Torna a casa dopo il dramma Primavera già fa progetti

13 Maggio 2014

GUARDIAGRELE. É appena tornato a casa e già pensa a mille iniziative, come quelle che hanno scandito la sua esistenza fino al tragico 14 marzo, quando finì sotto la sua motozappa che per poco non...

GUARDIAGRELE. É appena tornato a casa e già pensa a mille iniziative, come quelle che hanno scandito la sua esistenza fino al tragico 14 marzo, quando finì sotto la sua motozappa che per poco non gli portò via una gamba. «Sono stati tutti all'altezza», racconta, «dai soccorritori del 118 ai chirurghi vascolari che mi hanno ricostruito dall'interno la gamba. É stato un lavoro difficile, complicato». Da Chieti è stato trasferito il mese scorso a San Benedetto del Tronto, dove un intervento di chirurgia plastica ha ripristinato anche l'estetica del punto dilaniato dalle lame di acciaio. L'incidente nella serra dell'orto di casa, in via Marrucina, Gino Primavera lo ha già relegato nei ricordi. Pensa ora alla riabilitazione che gli farà acquisire di nuovo l'uso dell'arto. Il docente in pensione all'Alberghiero di Villa Santa Maria, ricercatore botanico, micologo e ristoratore ha perfino scritto un racconto mitologico su quella mattina che per poco non gli fu fatale. E lo ha donato ai suoi tanti fan di facebook. Il professore vi evoca le sue origine sannitiche e il nonno "Tatà", dagli occhi celesti che, racconta, gli è apparso in quei drammatici momenti per indicare la via della salvezza dall'attacco del mostro che si era materializzato nella motozappa. Ma poi il patron del Santa Chiara torna a parlare di cosa farà col Comitato civico che ha fondato insieme a Nello Iacovella.
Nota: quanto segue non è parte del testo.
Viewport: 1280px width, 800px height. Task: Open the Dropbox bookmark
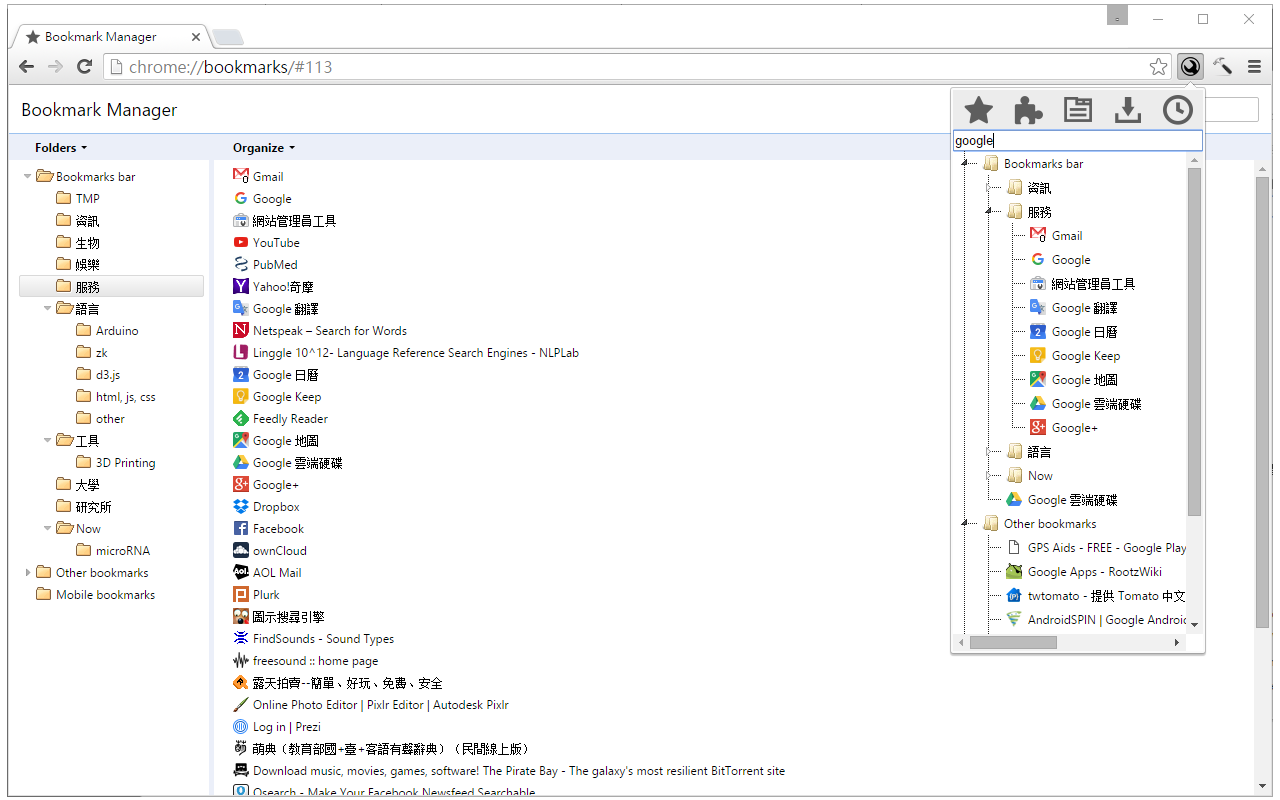point(276,507)
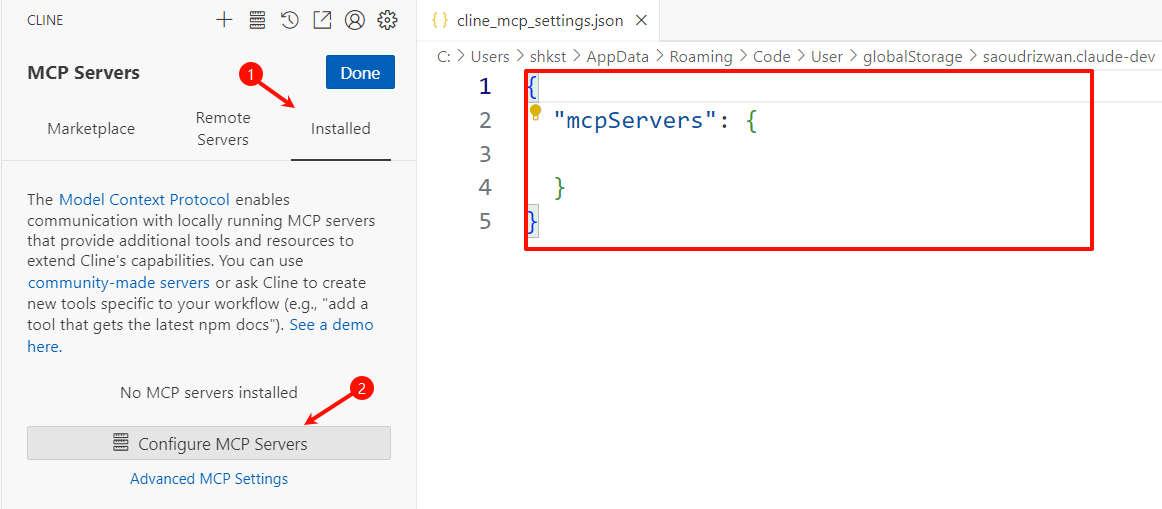Click the open-in-editor popout icon

[x=322, y=20]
«Ci siamo già consultati, col Comitato e con altri cittadini. E ne è venuto fuori che l'idea del Campus scolastico di Anello ci piace poco, per motivi che nulla c'entrano con le polemiche geologiche. Non ci è piaciuta l'amministrazione, che di recente ha fatto passare a maggioranza un progetto che invece noi vorremmo sottoporre ai guardiesi», osserva. «Ci chiediamo quanto stravolgerà il rapporto tra centro storico e cinta urbana, e se l'operazione è giustificata da vera necessità. Faremo una campagna di informazione per impedire almeno», annuncia, «che la giunta Salvi faccia come con la centrale a biomasse, prima abbracciata e poi cancellata a furor di popolo».

Apprezzamento per l'Orto Santoleri, opera che ha visto soltanto al ritorno dalla degenza. «Una bella realizzazione», dice, «a cui vorrei contribuire, insieme all'amico Ferdinando Del Vecchio, salvando l'alloro secolare che rischia di essere divorato dai batteri. Finita la cura, sono sicuro che il Parco della Maiella gli conferirà il titolo di pianta monumentale».